Graphique 4 : Le consommateur asiatique : l’évolution de ses dépenses

Graphique 4 : Le consommateur asiatique : l’évolution de ses dépenses

5. L’urbanisation va stimuler la demande d’infrastructures

Grâce à un développement économique rapide et, dans de nombreux cas, une population toujours en croissance, l’Asie a besoin de plus de transports, de plus de logements et d’autres bâtiments, et de plus d’infrastructures publiques. Toute cette demande d’infrastructures va doper les dépenses d’investissement et l’activité économique.

(Source : abrdn, Haver – mars 2023).

Les taux d’urbanisation donne une idée précise de l’ampleur de la demande d’infrastructures contenue. Le graphique 5 montre que les pays moins développés – en particulier en Asie – ne sont urbanisés qu’à hauteur de 40 à 60 %. L’expansion de l’urbanisation devrait stimuler la construction et, concomitamment, l’activité économique (PIB) – même dans les pays d’Asie qui ne bénéficient pas de facteurs démographiques aussi favorables.

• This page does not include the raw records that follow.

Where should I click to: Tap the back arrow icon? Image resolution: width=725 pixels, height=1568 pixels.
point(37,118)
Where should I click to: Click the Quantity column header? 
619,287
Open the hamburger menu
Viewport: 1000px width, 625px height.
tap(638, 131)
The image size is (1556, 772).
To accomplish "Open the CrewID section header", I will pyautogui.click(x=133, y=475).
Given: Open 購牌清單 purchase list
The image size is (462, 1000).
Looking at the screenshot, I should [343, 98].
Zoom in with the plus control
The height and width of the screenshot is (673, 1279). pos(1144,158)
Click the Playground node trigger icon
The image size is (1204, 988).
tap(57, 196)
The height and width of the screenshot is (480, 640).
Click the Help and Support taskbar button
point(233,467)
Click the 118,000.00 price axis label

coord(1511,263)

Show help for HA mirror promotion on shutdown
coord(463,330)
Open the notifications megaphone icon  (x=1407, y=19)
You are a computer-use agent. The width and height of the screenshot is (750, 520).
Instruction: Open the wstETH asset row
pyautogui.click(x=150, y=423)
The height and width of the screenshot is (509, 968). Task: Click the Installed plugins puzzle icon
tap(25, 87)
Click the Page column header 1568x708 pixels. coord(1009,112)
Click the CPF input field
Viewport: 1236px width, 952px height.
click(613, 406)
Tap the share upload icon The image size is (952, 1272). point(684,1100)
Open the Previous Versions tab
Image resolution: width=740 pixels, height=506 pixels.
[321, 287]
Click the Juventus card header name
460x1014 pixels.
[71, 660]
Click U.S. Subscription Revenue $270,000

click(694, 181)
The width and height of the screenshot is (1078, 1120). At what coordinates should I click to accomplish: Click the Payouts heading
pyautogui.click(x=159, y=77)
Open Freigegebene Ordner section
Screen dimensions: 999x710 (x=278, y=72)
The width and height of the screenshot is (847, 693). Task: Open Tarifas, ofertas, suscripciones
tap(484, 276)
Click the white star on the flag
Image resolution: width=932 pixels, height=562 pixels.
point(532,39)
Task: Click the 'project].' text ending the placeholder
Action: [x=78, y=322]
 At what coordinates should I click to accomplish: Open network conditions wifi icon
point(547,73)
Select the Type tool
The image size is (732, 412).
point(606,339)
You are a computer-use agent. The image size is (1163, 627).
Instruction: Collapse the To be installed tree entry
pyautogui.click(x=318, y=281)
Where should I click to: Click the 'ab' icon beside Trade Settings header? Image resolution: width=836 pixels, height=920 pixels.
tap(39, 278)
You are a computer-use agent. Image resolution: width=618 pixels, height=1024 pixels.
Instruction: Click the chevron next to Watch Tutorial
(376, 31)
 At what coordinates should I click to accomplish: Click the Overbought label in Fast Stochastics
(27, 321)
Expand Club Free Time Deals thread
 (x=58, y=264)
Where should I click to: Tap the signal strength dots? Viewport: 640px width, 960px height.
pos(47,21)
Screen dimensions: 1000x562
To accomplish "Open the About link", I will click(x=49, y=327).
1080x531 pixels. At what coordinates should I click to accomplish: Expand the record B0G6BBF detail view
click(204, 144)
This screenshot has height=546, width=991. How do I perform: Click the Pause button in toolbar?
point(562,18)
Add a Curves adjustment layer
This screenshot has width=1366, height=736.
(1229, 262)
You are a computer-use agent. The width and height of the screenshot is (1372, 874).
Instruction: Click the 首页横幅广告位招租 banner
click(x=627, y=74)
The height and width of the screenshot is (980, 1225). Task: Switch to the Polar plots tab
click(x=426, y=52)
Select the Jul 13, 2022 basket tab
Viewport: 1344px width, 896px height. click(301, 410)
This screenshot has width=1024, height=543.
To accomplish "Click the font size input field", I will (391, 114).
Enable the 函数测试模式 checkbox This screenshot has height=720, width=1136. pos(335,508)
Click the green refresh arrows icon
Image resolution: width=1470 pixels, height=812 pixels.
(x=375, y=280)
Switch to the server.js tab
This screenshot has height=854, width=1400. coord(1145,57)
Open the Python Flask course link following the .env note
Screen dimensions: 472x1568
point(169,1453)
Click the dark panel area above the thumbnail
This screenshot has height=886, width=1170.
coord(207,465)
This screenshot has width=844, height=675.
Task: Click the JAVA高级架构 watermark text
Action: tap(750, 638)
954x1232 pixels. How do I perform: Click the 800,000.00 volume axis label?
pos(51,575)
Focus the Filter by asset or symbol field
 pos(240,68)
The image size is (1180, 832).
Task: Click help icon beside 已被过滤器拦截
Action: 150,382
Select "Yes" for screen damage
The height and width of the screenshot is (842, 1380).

En effet, nos calculs suggèrent que l’Asie représentera la moitié des investissements mondiaux jusqu’en 2050, soit potentiellement 390 000 milliards de dollars (en dollars de 2015).

Graphique 5 : Les dépenses d’investissement vont augmenter parallèlement à l’urbanisation de l’Asie

Urbanisation (%) vs PIB par habitant

Source: abrdn, Haver, World Bank, March 2021.

Mais qu’en est-il des prix des actifs asiatiques ?

La capacité des économies émergentes asiatiques à générer la surperformance attendue dépend bien entendu d’une multitude de facteurs, tels que la solidité des institutions gouvernementales et la capacité à gérer les pressions politiques, les déséquilibres économiques et d’autres risques macroéconomiques.

La bonne nouvelle, c’est que ces incertitudes sont déjà prises en compte, comme le montrent la décote des actifs émergents par rapport à ceux des pays développés (voir graphique 6).  Les ratios cours/bénéfices prévisionnels sont inférieurs à leurs moyennes sur 30 ans, et les opportunités disponibles sur ces marchés – compte tenu des puissants moteurs favorables que nous avons décrits ici – sont évidentes.

Graphique 6 : Les actifs des marchés émergents se négocient toujours en dessous de leur moyenne à long terme

(Source : abrdn, Haver – mars 2023).

En bref, les bases de la surperformance asiatique sont bien présentes

Dans n’importe quel pays ou région, la croissance économique à long terme nécessite trois composantes :  une main-d’œuvre de plus en plus qualifiée, des investissements dans les infrastructures, les équipements et les technologies, et une amélioration de la productivité.

Graphique 7 : L’Asie émergente dispose des moteurs nécessaires à une croissance à long terme

Les marchés émergents asiatiques – de la Chine à l’Inde, en passant par l’Indonésie et le Viêt Nam – disposent de ces trois moteurs essentiels.

Dans l’ensemble de la région, nous constatons que les moteurs structurels de la croissance économique surpassent à la fois ceux des marchés développés et ceux des autres marchés émergents.

L’âge d’or de l’Asie ne fait que commencer.